Measured in 10mM NaCl pH 7.1. Error values represent S.E.M. of three independent measurements.
MSDw is the theoretical mean squared displacement of particles in water calculated from the Stokes-Einstein equation and using the relation MSD = 4Dτ, at a time scale of τ = 1 s. <MSD> is the ensemble-averaged mean squared displacement of particles in CF sputum measured at a time scale of 1 s. The ratio MSDw/<MSD> indicates by what multiple the average particle transport rate is slowed in CF sputum compared to in pure water.

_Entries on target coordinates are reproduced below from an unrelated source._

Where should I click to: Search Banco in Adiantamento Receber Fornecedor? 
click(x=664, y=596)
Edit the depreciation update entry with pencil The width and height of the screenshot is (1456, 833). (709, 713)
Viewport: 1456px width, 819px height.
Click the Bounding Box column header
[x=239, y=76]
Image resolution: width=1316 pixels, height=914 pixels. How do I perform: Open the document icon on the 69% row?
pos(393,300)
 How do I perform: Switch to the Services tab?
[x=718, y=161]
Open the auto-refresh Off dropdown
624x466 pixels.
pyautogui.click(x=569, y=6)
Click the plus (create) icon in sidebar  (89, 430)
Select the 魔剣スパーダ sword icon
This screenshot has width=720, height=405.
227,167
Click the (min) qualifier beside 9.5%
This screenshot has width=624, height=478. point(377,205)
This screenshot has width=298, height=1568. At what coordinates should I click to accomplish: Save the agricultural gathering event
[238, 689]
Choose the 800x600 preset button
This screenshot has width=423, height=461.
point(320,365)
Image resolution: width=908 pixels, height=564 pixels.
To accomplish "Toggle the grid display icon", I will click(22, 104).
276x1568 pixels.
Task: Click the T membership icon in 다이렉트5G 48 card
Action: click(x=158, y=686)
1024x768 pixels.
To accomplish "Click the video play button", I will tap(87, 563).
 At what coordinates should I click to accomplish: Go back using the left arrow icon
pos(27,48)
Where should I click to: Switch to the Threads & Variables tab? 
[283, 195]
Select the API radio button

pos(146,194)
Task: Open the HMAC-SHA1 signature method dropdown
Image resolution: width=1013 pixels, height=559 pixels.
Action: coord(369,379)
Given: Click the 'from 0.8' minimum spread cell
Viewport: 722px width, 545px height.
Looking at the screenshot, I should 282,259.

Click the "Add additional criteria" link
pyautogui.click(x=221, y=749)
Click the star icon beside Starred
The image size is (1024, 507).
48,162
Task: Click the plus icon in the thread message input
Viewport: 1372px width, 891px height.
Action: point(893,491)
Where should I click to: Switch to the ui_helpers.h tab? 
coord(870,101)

The larger the ratio, the higher the degree of hindrance to particle motion.
Figure 1.
Physicochemical properties of gene vectors. Transmission electron micrographs (TEM) of uncoated and PEG-dendron coated gene vectors formulated using a) PAMAM and b) PEI. The scale bars indicate 200 nm. DNA compaction stability of c) PAMAM/DNA (lanes 1–4) and dPEG-PAMAM/DNA (lanes 5–8), and d) PEI/DNA (lanes 1–4) and dPEG-PEI/DNA (lanes 5–8). Gene vectors are incubated with increasing amounts of heparin (0, 0.02, 0.2, and 2 IU per µg DNA).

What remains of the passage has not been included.